The title should be short, attractive, catchy or purely descriptive, depending on where you want people to find your image. I have a colleague with whom I had a heated debate on whether to name his image “Spring diva” or “Woman's green eyes behind leaves”. Of course the first title sounds more attractive and interesting but then I asked him where would you like people to find your image or how? He finally kept his version of Spring Diva. I am for more descriptive titles but I am also sure that there are searches on metaphors not to mention conceptual titles. Regarding concepts and metaphors, I know that you usually tend to see there more than it is. Remember that you do not frame the image and hang it on your wall and tell your guests : “This is a woman's shape” when you actually have an orange. You upload your image on a stock site and hope to sell. Make sure if your title is metaphorical or conceptual it has relevancy for what is actually in the image.
The same goes for the description. Here you are allowed to write more indeed but please do not write encyclopedias. Stick to the descriptive: What exactly do I see in the image and is large enough to be visible or to strike the eye? How is it related to the title? Locations allow for extra information such as very brief history, if you really want to. I have encountered one page descriptions of places in which I was introduced to the whole history of the place.......OK, educating, but how does this help? My description needs to contain exactly the words i want people to search for: Empty/Deserted coastline of Baltic Sea bathed by warm sunset light.

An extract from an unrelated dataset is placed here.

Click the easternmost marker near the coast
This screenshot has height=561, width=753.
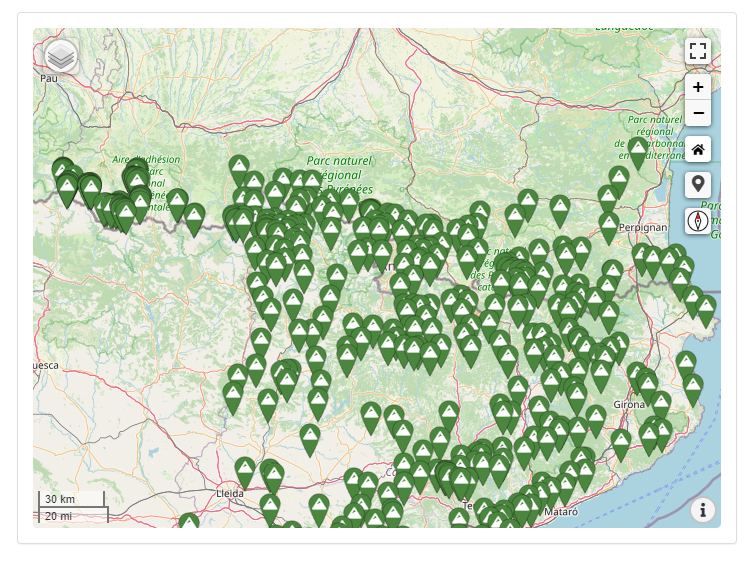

That's it, I think. Why would I perform a search: “person who died on the Baltic coastline in 1743” to find a mere sunset on the beach? And examples could continue forever but I would not want to get you too bored. As piece of advice, if you want your description very long, make it usefully long – write all the metaphors that apply on the respective image, concepts that you feel the image should be used for. Give a “noble” purpose if you are going to write extensive descriptions.
And enough for today! I do have dozens of such examples, adapted and invented of course but with a true basis......I would not dare to invent too much, nor lie about my inspirational sources.